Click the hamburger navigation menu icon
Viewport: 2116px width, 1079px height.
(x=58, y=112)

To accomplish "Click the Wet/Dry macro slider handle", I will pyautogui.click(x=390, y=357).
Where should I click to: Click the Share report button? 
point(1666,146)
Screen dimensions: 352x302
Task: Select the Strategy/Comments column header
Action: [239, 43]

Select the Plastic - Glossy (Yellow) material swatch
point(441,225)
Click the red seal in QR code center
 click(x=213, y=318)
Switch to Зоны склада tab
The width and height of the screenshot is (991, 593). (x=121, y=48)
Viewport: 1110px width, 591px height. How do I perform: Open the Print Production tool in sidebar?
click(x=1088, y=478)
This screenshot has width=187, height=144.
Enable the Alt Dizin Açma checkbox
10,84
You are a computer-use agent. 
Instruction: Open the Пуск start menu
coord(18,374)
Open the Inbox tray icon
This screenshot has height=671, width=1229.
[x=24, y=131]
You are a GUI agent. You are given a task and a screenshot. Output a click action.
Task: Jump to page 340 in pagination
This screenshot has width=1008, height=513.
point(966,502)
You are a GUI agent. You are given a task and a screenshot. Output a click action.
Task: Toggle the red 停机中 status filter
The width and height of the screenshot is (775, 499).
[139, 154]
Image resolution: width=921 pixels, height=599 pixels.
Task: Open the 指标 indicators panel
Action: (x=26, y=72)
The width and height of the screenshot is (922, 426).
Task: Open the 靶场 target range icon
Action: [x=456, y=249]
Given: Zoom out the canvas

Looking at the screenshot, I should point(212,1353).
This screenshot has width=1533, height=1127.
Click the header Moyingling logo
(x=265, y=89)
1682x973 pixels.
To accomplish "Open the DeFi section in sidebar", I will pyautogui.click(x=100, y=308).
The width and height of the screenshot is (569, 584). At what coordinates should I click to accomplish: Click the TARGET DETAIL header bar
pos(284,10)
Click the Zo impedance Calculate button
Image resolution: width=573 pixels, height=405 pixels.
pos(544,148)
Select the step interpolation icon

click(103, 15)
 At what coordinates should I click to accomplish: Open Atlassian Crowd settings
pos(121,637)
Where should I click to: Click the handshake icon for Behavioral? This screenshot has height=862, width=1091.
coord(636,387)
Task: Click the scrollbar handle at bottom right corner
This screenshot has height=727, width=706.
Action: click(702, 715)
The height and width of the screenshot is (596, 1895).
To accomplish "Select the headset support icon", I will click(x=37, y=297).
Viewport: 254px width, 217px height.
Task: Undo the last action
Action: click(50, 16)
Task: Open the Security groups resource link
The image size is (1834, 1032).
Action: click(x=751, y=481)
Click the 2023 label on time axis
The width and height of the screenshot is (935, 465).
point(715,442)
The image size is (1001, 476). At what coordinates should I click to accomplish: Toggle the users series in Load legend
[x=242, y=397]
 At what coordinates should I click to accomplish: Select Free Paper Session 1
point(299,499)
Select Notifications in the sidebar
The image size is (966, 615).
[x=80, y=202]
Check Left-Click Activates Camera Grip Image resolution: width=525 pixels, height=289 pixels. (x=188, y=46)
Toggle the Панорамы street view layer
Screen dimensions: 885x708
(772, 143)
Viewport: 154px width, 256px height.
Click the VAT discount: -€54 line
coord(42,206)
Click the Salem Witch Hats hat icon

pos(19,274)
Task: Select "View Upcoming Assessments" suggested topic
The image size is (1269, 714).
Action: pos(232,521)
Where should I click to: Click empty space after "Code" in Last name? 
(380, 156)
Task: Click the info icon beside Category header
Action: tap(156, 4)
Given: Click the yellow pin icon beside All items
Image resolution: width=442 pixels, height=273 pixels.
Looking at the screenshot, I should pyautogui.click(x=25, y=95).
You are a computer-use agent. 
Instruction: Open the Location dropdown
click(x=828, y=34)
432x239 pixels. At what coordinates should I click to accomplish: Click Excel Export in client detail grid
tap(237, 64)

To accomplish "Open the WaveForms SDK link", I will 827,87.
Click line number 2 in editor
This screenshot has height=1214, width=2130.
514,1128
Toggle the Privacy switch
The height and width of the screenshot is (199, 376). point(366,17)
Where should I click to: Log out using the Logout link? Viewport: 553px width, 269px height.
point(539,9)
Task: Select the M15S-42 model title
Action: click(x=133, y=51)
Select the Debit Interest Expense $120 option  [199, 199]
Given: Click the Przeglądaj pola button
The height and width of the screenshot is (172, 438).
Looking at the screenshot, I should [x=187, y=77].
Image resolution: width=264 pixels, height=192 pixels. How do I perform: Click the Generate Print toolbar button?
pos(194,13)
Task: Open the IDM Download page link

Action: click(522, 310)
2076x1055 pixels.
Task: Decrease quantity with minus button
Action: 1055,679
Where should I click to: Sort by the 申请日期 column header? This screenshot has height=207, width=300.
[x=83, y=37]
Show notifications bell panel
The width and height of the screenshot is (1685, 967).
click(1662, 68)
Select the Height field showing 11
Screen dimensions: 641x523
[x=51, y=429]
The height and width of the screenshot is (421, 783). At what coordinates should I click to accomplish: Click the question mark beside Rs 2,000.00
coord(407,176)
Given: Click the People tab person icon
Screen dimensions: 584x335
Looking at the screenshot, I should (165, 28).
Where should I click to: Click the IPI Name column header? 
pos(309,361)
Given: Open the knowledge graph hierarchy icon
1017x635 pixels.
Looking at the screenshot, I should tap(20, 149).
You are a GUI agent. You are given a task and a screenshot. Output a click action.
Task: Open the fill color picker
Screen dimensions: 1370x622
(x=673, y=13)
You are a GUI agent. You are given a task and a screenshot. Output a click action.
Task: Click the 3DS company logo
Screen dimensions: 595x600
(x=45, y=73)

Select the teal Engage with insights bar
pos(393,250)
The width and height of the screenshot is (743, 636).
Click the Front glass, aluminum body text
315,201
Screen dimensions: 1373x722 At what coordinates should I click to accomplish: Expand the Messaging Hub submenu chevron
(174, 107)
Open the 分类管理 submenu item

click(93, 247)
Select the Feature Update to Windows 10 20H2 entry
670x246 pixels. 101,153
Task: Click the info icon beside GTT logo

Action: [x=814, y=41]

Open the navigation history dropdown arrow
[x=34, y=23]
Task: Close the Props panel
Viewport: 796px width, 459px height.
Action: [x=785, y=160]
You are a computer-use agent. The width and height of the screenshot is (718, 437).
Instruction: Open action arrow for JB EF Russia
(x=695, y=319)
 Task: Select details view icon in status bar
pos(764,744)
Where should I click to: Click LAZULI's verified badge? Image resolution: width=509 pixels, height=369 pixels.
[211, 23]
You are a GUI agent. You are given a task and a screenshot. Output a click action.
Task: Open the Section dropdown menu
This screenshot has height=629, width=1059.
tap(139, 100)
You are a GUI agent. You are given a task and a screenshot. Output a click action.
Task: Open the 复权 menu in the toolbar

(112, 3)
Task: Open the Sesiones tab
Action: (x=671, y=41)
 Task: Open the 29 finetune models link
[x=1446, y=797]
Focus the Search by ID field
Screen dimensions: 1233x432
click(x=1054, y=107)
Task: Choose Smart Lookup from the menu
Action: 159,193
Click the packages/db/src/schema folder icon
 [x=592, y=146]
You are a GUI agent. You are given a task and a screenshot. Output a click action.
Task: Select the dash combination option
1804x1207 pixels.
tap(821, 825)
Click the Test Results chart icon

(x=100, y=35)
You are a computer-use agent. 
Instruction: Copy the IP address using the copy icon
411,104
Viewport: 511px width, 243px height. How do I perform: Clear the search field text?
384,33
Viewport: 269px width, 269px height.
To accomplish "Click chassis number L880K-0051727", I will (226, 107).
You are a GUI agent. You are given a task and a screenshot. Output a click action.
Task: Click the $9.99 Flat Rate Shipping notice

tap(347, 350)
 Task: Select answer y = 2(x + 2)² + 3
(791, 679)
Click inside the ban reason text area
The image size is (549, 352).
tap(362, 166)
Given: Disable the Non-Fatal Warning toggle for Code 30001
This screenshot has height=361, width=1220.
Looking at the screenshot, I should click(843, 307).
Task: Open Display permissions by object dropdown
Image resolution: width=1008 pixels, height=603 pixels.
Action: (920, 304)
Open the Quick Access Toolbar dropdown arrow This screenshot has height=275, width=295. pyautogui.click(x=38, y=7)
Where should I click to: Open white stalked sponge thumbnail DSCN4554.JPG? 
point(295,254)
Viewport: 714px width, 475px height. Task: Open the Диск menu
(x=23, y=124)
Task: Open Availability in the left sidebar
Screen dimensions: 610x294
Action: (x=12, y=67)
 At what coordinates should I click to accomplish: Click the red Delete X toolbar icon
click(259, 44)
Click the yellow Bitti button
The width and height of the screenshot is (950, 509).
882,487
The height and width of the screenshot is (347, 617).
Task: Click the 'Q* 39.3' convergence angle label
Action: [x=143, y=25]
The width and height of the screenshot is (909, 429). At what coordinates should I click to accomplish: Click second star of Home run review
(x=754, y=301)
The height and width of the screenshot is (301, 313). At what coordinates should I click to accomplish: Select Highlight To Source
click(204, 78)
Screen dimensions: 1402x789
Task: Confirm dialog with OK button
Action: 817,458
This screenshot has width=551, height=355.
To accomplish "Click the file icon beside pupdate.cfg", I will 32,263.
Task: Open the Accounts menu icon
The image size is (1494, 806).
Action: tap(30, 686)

---------------

- Task directions:
Retype the lines starting with the line containing "Viewport: 1110px width, 591px" and going on through the line containing "point(966,502)", copying each one exactly.

- Result of the exercise:
Viewport: 1110px width, 591px height. How do I perform: Open the Print Production tool in sidebar?
click(x=1088, y=478)
This screenshot has width=187, height=144.
Enable the Alt Dizin Açma checkbox
10,84
You are a computer-use agent. 
Instruction: Open the Пуск start menu
coord(18,374)
Open the Inbox tray icon
This screenshot has height=671, width=1229.
[x=24, y=131]
You are a GUI agent. You are given a task and a screenshot. Output a click action.
Task: Jump to page 340 in pagination
This screenshot has width=1008, height=513.
point(966,502)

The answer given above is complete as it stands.